▸ **Stored items**
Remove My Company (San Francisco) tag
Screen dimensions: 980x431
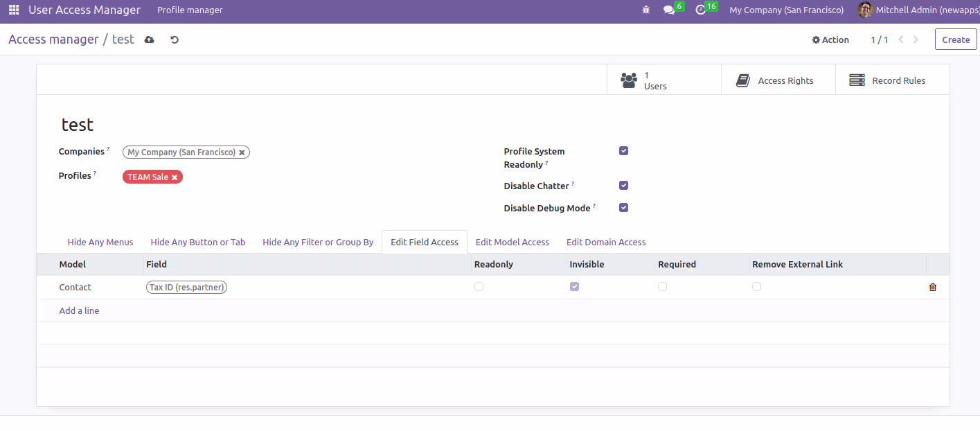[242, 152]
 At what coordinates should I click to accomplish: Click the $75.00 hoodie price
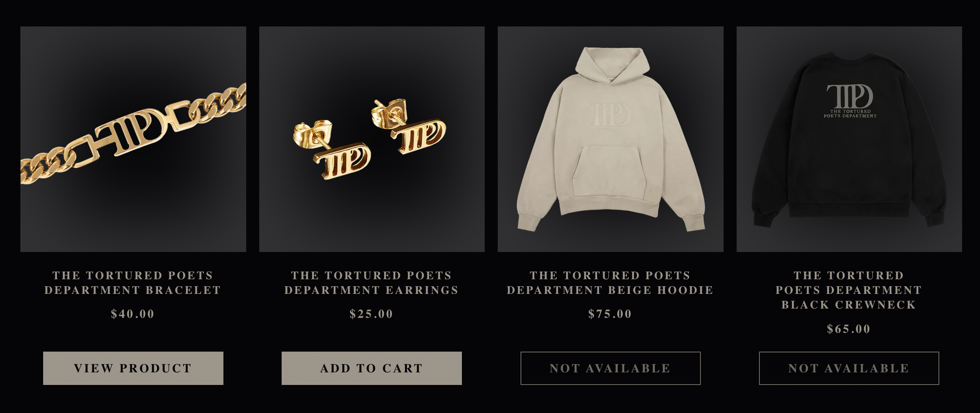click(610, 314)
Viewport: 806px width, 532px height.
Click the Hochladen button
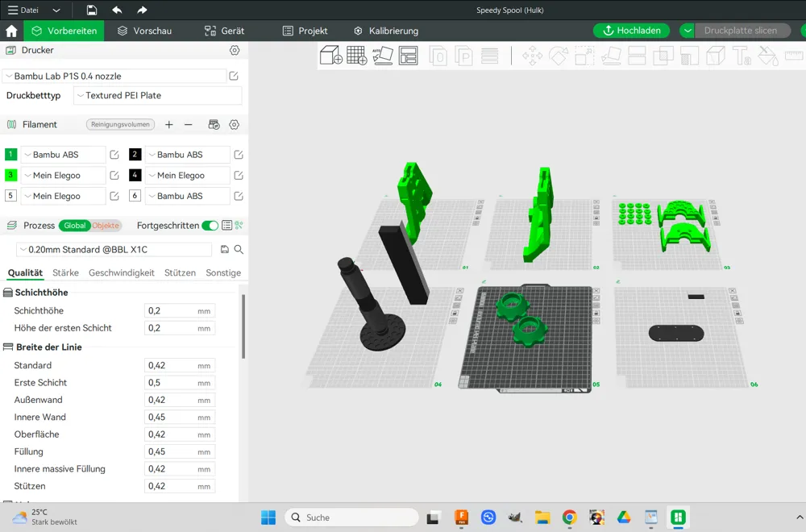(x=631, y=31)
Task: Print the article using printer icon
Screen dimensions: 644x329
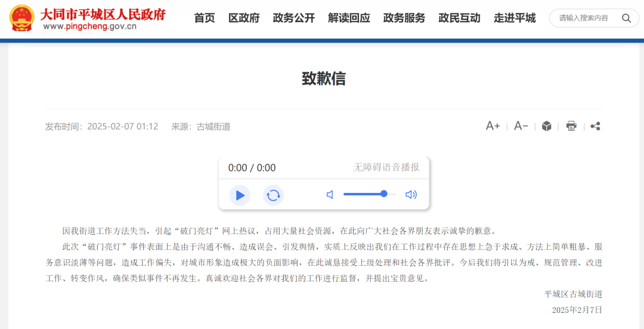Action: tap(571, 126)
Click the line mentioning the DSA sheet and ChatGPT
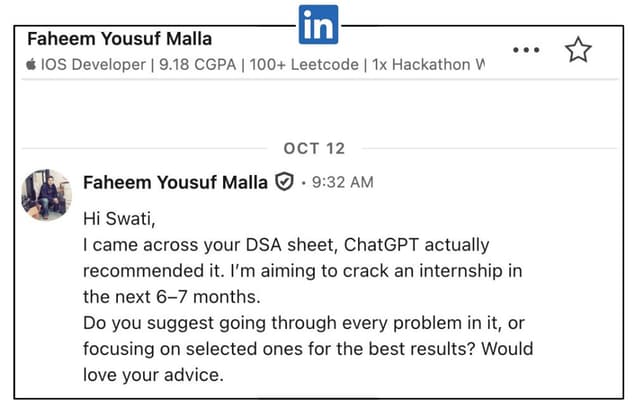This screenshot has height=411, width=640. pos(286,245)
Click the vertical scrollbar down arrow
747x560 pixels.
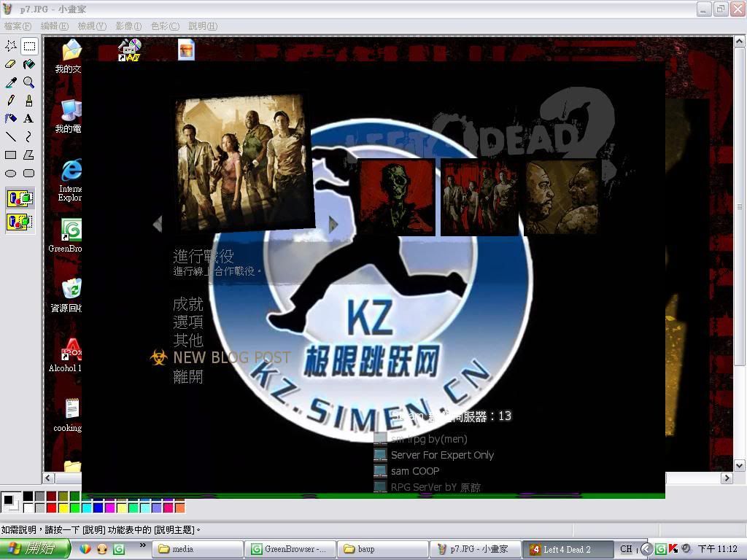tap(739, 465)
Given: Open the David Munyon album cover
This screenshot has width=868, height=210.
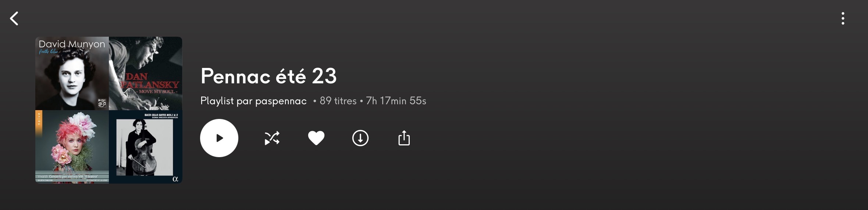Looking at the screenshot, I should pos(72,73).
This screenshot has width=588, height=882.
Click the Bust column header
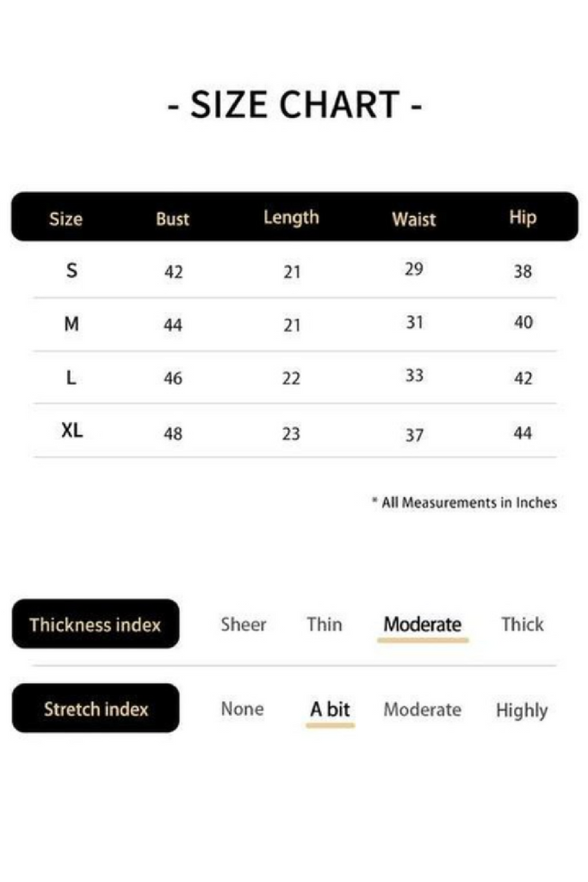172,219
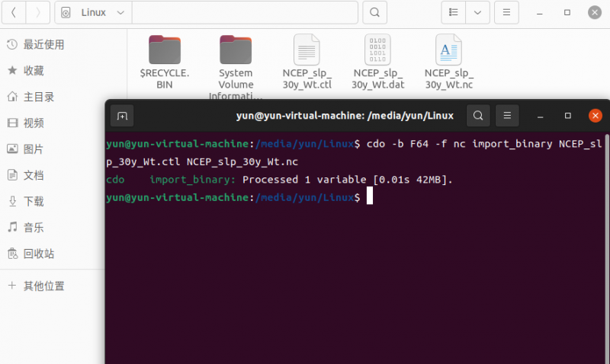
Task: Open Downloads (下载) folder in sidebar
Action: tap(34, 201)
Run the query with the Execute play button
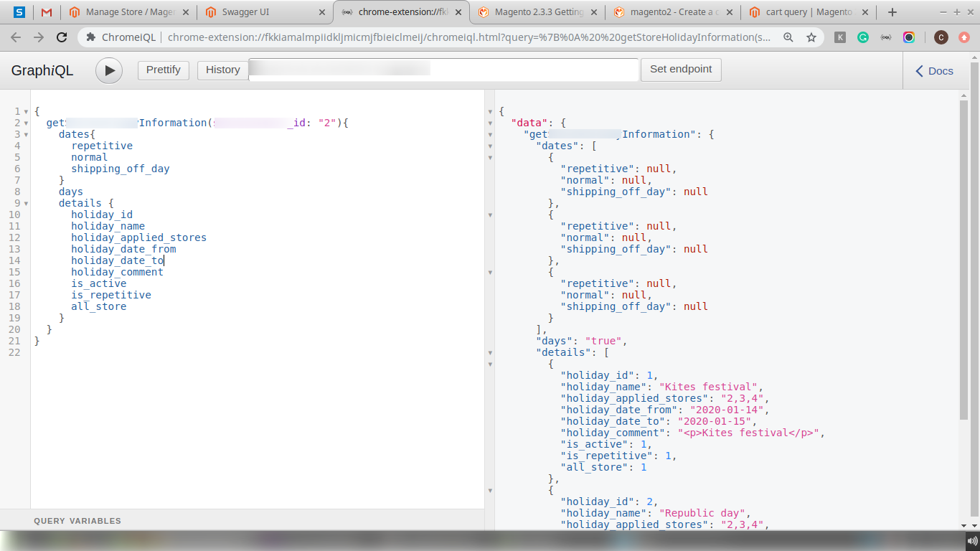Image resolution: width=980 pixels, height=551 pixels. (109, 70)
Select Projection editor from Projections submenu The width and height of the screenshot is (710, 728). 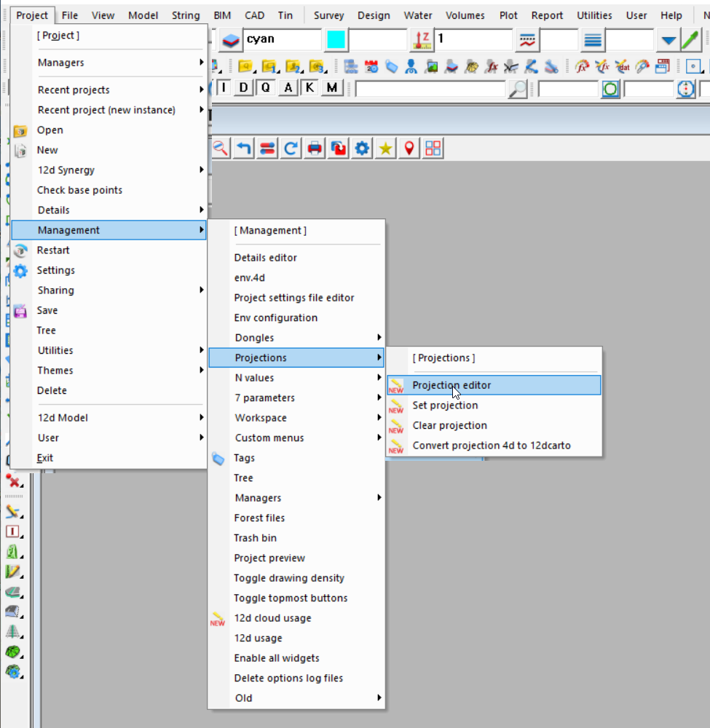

▸ **WHAT NEEDS TO BE DONE**
Your answer must be the records above, copied exactly, with no pictures.

▸ **FINAL ANSWER**
Remove My Company (San Francisco) tag
Screen dimensions: 980x431
[242, 152]
 At what coordinates should I click to accomplish: Click the $75.00 hoodie price
click(610, 314)
Viewport: 806px width, 532px height.
Click the Hochladen button
(x=631, y=31)
Task: Print the article using printer icon
Screen dimensions: 644x329
Action: tap(571, 126)
Click the line mentioning the DSA sheet and ChatGPT
This screenshot has height=411, width=640. pos(286,245)
Click the vertical scrollbar down arrow
747x560 pixels.
tap(739, 465)
Given: Open the David Munyon album cover
This screenshot has width=868, height=210.
Looking at the screenshot, I should pos(72,73).
This screenshot has width=588, height=882.
Click the Bust column header
172,219
Task: Open Downloads (下载) folder in sidebar
Action: tap(34, 201)
Run the query with the Execute play button
Image resolution: width=980 pixels, height=551 pixels. (109, 70)
Select Projection editor from Projections submenu The width and height of the screenshot is (710, 728). 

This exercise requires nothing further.